Figure 2True positive (TP) and False positive (FP) rate curves for showing the performance of ShadowCaster according to the two user defined parameters: nu and number of proteomes. TP and FP rate curves corresponding to the nu parameter are shown in (A,B) while (C,D) display the same curves influenced by the number of proteomes.
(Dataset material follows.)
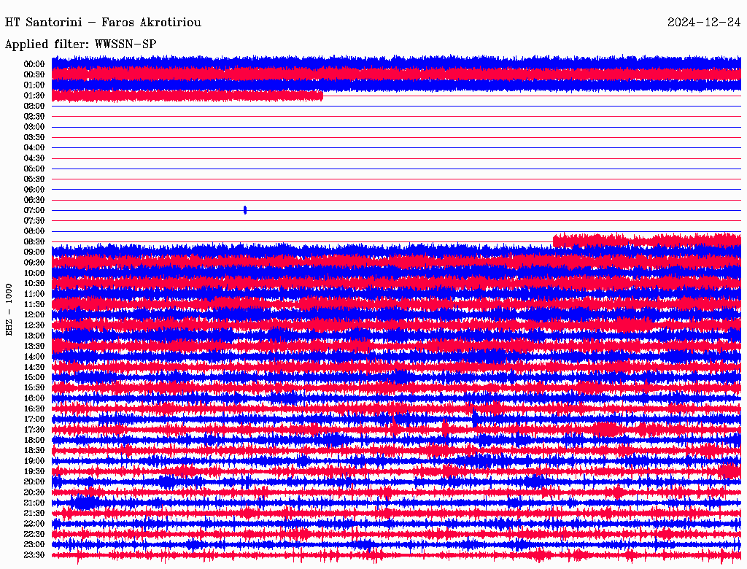The width and height of the screenshot is (747, 569).
Task: Select the 07:00 time label
Action: tap(34, 210)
Figure 3Venn diagram illustrating the HGT events detected by three of the state-of-the-art computational tools (AlienHunter, DarkHorse and HGTector), and by the presented methodology ShadowCaster in the genome of Rhodanobacter denitrificans 2APBS1. HGT predictions performed by each tool is framed inside a coloured ellipse. All HGT detections are shown for each tool (black numbers inside each ellipse): AlienHunter (571), DarkHorse (1007), HGTector (649) and ShadowCaster (940) while HGT events related to heavy metal resistance are labelled in bold numbers: AlienHunter (27), DarkHorse (21), HGTector (2) and ShadowCaster (29). Elapsed time during the HGT detections by AlienHunter (31 min 43 s), DarkHorse (93 min 57 s), HGTector (66 min 03 s) and ShadowCaster (103 min 02 s).
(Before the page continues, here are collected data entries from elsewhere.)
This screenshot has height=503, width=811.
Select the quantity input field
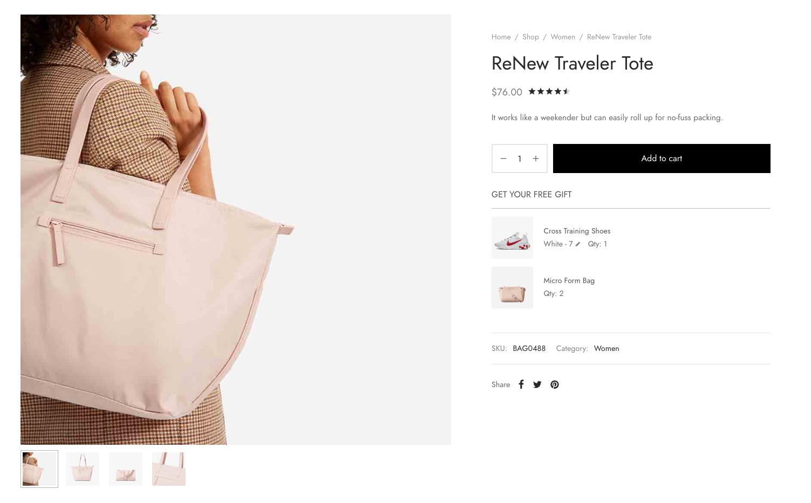pyautogui.click(x=520, y=159)
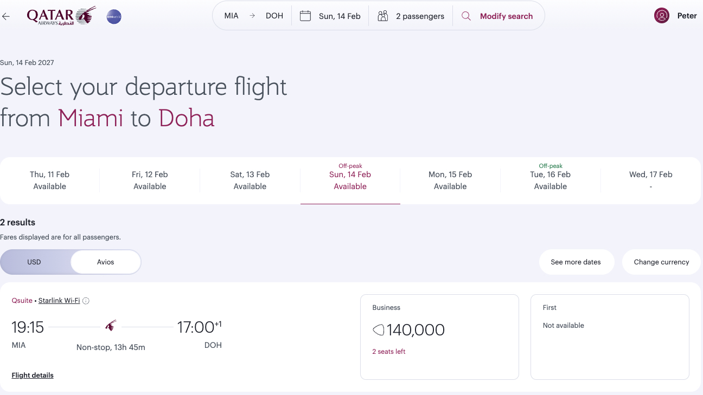703x395 pixels.
Task: Open Modify search
Action: click(x=506, y=16)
Figure 4Gene Ontology (GO) Enrichment Analysis. Distribution of GO-InterPro terms exhibiting statistical significance difference (Fisher Exact Test, filtering p-values for multiple testing using False Discovery Rate) for all HGT detections performed by ShadowCaster (A), AlienHunter (B), DarkHorse (C) and HGTector (D) in the genome of Rhodanobacter denitrificans 2APBS1. InterPro categories highlighted in blue are explicitly related to heavy-metal metabolism. The analysis was conducted using the Blast2GO PRO version.